== Dataset records ==

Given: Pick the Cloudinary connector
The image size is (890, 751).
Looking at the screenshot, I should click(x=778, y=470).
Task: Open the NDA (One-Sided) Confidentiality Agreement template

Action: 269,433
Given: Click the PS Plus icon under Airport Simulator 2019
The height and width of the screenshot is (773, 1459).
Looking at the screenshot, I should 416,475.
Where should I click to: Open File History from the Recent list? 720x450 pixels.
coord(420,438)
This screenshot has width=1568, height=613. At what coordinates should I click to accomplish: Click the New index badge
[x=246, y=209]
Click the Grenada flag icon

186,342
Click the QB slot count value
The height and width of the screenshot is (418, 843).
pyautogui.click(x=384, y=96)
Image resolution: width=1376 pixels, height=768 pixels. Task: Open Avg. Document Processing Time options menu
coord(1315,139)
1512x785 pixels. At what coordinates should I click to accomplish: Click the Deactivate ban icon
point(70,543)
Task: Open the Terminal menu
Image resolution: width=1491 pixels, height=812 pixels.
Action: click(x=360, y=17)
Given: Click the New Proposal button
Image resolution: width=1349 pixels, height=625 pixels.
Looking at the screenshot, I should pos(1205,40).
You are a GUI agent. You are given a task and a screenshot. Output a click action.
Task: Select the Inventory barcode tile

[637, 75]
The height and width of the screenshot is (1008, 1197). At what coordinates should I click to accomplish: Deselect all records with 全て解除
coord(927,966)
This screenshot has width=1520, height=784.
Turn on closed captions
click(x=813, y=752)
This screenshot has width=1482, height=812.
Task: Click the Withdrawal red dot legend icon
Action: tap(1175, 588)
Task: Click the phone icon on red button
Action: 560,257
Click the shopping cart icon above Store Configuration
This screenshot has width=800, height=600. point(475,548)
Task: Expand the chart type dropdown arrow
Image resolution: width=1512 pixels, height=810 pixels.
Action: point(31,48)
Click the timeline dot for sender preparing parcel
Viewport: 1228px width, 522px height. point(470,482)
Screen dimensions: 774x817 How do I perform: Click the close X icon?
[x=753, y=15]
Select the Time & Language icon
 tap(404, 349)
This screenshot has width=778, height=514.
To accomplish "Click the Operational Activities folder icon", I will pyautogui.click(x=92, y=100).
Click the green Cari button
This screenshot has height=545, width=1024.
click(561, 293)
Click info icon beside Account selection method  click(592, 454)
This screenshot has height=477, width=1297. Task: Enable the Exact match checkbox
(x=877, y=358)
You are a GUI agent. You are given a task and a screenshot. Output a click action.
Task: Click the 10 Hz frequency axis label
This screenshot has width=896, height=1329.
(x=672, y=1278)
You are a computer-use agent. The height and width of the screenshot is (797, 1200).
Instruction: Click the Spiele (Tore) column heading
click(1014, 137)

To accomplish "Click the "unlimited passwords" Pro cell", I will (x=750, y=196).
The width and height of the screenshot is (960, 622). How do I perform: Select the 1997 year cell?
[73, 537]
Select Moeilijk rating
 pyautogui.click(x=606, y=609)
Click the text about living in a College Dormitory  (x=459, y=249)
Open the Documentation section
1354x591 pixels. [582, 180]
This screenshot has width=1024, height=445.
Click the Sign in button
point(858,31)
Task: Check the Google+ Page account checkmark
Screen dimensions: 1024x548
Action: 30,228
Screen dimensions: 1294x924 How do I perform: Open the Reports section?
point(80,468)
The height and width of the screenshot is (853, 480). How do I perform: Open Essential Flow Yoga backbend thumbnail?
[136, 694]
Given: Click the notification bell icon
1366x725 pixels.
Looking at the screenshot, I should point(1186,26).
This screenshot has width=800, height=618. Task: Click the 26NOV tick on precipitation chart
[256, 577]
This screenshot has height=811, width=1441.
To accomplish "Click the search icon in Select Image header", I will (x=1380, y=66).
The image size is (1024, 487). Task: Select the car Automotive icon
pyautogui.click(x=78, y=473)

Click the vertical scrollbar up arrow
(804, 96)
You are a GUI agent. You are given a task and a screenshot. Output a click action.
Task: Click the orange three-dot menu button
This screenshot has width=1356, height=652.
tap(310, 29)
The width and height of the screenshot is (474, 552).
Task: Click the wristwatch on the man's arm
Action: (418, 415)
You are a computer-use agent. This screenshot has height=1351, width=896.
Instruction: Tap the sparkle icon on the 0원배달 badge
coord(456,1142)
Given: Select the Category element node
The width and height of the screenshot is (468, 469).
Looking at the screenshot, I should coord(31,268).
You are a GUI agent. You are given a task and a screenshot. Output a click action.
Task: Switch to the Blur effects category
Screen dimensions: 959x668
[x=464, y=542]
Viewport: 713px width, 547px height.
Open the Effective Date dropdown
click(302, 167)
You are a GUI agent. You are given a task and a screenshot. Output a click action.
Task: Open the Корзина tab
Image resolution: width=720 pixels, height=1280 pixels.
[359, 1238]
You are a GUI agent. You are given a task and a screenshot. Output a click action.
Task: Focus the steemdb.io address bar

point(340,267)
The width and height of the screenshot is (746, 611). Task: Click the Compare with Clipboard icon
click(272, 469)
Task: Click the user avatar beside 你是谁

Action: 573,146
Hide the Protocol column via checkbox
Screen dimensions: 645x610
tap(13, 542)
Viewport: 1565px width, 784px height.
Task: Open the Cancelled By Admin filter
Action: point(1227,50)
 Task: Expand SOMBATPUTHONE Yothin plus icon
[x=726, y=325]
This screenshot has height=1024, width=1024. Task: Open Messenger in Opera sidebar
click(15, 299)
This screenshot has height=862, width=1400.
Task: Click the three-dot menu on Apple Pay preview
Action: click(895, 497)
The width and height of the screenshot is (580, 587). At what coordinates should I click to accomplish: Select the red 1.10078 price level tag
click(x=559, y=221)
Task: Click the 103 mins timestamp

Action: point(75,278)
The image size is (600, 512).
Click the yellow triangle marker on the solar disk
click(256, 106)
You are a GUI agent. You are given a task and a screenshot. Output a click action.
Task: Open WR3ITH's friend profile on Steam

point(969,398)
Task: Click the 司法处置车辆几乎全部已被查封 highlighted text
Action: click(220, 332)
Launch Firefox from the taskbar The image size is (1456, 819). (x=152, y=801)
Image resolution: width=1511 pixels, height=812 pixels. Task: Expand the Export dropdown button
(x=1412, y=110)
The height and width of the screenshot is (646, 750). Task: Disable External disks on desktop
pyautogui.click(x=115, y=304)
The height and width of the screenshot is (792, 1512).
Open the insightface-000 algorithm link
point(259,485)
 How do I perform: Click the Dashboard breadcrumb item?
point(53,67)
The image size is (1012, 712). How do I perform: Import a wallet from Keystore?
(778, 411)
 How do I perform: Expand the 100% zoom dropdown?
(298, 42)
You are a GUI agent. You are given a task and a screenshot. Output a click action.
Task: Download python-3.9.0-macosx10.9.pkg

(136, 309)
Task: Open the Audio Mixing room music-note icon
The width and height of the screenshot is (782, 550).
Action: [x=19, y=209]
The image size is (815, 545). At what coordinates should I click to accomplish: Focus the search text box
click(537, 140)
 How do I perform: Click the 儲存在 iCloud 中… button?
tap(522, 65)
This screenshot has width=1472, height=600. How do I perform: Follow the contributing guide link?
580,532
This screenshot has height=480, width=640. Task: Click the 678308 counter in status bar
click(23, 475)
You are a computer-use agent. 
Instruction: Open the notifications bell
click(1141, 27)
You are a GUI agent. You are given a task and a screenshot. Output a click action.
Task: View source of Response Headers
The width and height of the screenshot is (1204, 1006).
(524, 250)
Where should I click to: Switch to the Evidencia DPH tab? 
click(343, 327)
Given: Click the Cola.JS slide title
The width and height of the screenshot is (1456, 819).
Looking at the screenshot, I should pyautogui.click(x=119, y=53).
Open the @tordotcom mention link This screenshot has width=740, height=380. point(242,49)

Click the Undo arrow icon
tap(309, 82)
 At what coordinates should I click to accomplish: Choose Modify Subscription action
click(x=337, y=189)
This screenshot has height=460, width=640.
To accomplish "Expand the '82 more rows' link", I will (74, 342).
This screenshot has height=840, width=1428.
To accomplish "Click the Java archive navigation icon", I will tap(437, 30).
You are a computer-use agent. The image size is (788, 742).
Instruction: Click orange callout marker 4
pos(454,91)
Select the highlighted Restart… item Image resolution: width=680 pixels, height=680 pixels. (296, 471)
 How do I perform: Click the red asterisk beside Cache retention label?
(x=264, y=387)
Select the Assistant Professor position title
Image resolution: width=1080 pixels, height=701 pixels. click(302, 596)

===

* Task prompt:
Among the entries above, locate the lines containing "Image resolution: width=1376" and "Task: Open the Terminal menu", and transcribe exactly those two lines and all lines between.

* Written response:
Image resolution: width=1376 pixels, height=768 pixels. Task: Open Avg. Document Processing Time options menu
coord(1315,139)
1512x785 pixels. At what coordinates should I click to accomplish: Click the Deactivate ban icon
point(70,543)
Task: Open the Terminal menu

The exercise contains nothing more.